W poszukiwaniu pracy marzeń, która nie da nam satysfakcji tylko na chwilę, ale pozwoli cieszyć się nią może i przez całe życie, Collins (a właściwie jeż) podpowiada, aby zastanowić się nad trzema rzeczami:
- Co lubisz robić? Co sprawia, że z niecierpliwością czekasz, aby skończył się weekend, po to, aby zająć się swoimi obowiązkami? Co potrafi wywołać u Ciebie wypieki i sprawić, że będziesz pracował nawet 24 godziny i spał w biurze na podłodze? Przy jakiej pracy czy zadaniach czas mija Tobie niepostrzeżenie? Kiedy budzisz się o poranku i jeszcze przed poranną kawą zaczynasz działać myśląc z radością, ile będzie jeszcze dziś do zrobienia? Co Ciebie inspiruje, pozwala wychodzić z „pudełka komfortu”, poza strefę bezpieczeństwa? Jakie zadania dają Ci poczucie spełnienia, satysfakcję i pompują w Ciebie euforię jak powietrze w balon? Co czyni, że nie musisz, a chcesz? Chcesz rano wstać, chcesz pracować, chcesz zmieniać świat? Co jest Twoją PASJĄ?

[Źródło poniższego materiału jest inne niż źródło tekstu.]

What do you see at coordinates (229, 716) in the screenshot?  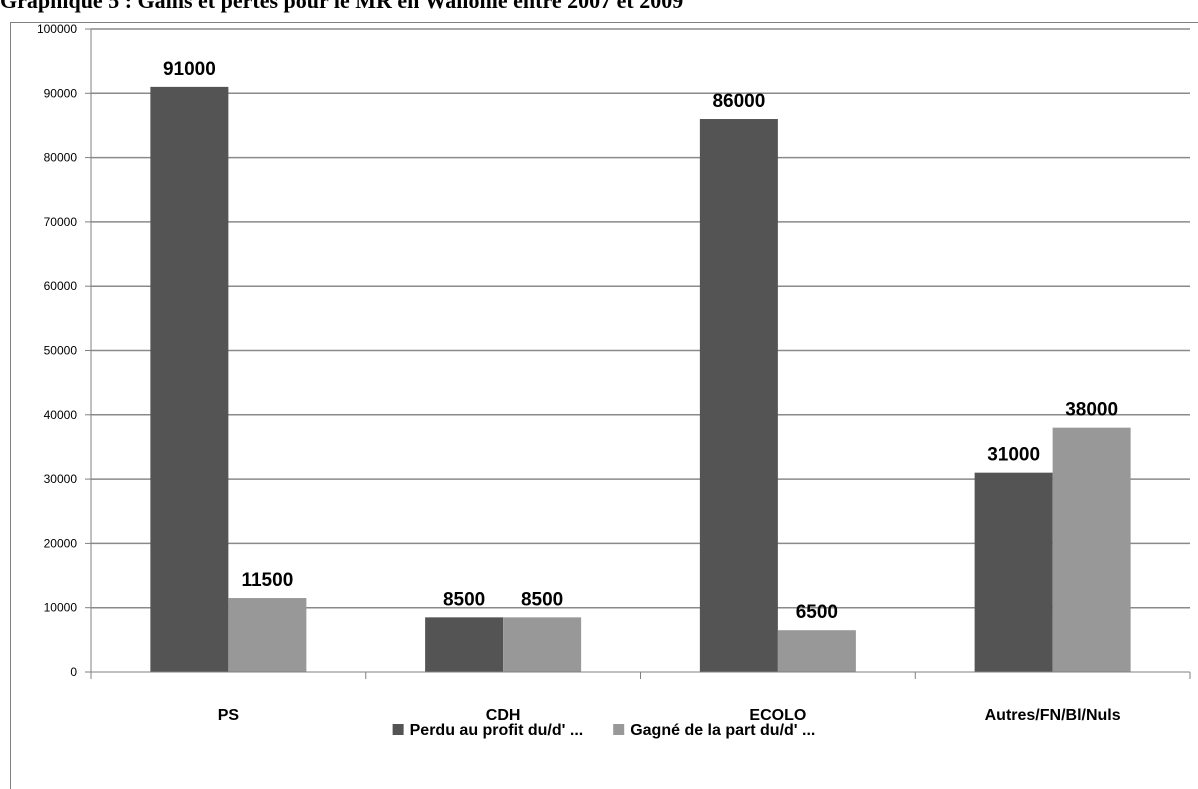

- Do czego masz naturalny talent? Co Ci wychodzi tak po prostu, bez wysiłku? Za co ludzie Ciebie chwalą? Jakie masz sukcesy i jak do nich doszedłeś? Co jest Twoim zasobem: wiedza, odwaga, cierpliwość, empatia, energia, entuzjazm, inspirowanie innych, organizowanie i planowanie, odpowiedzialność, kreatywność? Jak używasz swoich zasobów na co dzień – nie tylko w pracy, ale w domu, rodzinie, społeczeństwie? Czy masz świadomość samego siebie? Kim JESTEŚ?
- Na czym możesz zarobić?
Każde z tych pytań należy rozpatrzyć osobno – szukając wszystkich możliwych odpowiedzi – uczciwie i rzetelnie. A potem sprawdzić, czy istnieje chociaż jedna rzecz, która spełnia wszystkie trzy kryteria: daje nam szczęście, jesteśmy w tym dobrzy i jeszcze możemy na tym zarobić. I jak jeż nie poddawać się niepowodzeniom, tylko małymi krokami dążyć do celu. W końcu nie od razu Rzym zbudowano. Powodzenia!